The statement is being taken as an admission of war. While some worry how far Trump can truly go, as the U.S. Constitution does not grant the president the ability to fully wage war, others are more worried about what the campaign means for the general public. Trump is publicly bracing the country for a costly military operation, a sign we are entering an open-ended war with Iran, regardless of the potential human cost.
Trump’s main goal with this campaign was the elimination of Ayatollah Ali Khamenei, Iran’s Supreme Leader, as he has framed Khamenei’s death as a necessity to stop Iran from becoming a nuclear-armed terrorist state. So far, three U.S. service members have been killed and five wounded in the fighting. Trump is framing the situation as a generational necessity and Israel’s killing of Khamenei as the most important achievement of the war so far, saying that Khamenei “had the blood of hundreds and even thousands of Americans on his hands” and was responsible for killing innocent people around the world.

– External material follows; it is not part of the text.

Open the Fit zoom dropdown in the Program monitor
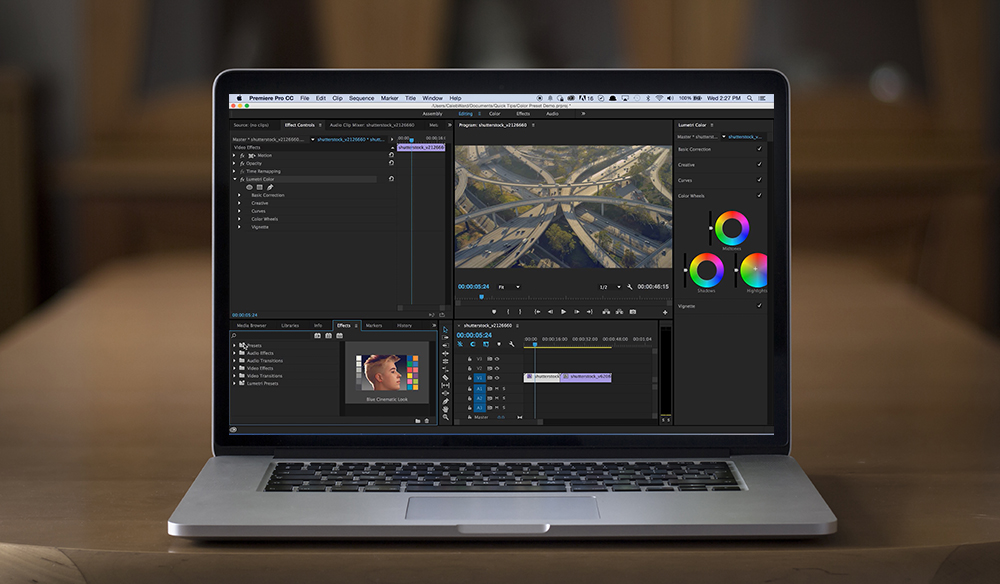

This brings the lens surrounding the war back towards Trump’s original statement, where he frames the lives lost as a sacrifice and paints it as a “trade-off” for what they are achieving in Iran. Now that Khamenei is dead, however, the attacks have not ceased. Instead, Trump has called on the Iranian Revolutionary Guard Corps, the Iranian military, and the Iranian police to lay down their arms and receive full immunity “or face certain death. It will be certain. Death won’t be pretty.”
The way this conflict has escalated has raised questions about whether the president even has the ability to carry a conflict this far without congressional approval; however, no motions have been made to stop Trump thus far. Many have begun to worry if this could trickle down and result in a draft, especially after Trump’s original comment about the potential deaths; however, at this point, it is not clear how drastically this will escalate domestically.